▶ WHAT TO DO
Repeat word for word the line with "This screenshot has height=471, width=827." and every line after it until the records below run out.
%%
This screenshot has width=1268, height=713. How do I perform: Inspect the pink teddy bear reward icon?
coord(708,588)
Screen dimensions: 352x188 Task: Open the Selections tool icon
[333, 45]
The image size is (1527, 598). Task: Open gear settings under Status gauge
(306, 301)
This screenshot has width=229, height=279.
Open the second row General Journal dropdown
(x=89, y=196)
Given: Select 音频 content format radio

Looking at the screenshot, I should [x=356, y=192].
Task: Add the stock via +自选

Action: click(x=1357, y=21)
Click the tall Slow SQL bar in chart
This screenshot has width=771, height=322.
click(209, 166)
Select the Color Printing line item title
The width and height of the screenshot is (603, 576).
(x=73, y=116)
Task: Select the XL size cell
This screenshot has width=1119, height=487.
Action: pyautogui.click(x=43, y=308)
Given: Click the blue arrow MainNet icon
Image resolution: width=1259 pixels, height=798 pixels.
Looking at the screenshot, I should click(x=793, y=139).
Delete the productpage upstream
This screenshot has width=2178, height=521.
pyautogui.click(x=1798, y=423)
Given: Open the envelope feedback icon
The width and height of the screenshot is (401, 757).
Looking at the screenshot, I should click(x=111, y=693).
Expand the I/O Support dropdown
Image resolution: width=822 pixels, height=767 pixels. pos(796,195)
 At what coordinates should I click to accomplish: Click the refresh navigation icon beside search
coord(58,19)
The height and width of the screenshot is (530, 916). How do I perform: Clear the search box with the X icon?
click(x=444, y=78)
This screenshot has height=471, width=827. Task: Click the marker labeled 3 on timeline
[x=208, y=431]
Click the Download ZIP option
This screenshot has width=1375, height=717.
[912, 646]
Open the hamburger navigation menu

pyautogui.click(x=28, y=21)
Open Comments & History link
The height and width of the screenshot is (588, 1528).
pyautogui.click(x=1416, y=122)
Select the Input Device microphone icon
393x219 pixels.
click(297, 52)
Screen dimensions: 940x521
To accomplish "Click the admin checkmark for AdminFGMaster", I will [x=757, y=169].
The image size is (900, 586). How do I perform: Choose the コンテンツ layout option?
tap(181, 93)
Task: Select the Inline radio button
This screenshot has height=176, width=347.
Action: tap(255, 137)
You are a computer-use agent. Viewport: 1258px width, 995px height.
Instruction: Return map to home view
%%
▶ OUTPUT FOR THIS TASK
This screenshot has height=471, width=827. Task: Click the marker labeled 3 on timeline
[x=208, y=431]
Click the Download ZIP option
This screenshot has width=1375, height=717.
[912, 646]
Open the hamburger navigation menu

pyautogui.click(x=28, y=21)
Open Comments & History link
The height and width of the screenshot is (588, 1528).
pyautogui.click(x=1416, y=122)
Select the Input Device microphone icon
393x219 pixels.
click(297, 52)
Screen dimensions: 940x521
To accomplish "Click the admin checkmark for AdminFGMaster", I will [x=757, y=169].
The image size is (900, 586). How do I perform: Choose the コンテンツ layout option?
tap(181, 93)
Task: Select the Inline radio button
This screenshot has height=176, width=347.
Action: tap(255, 137)
You are a computer-use agent. Viewport: 1258px width, 995px height.
Instruction: Return map to home view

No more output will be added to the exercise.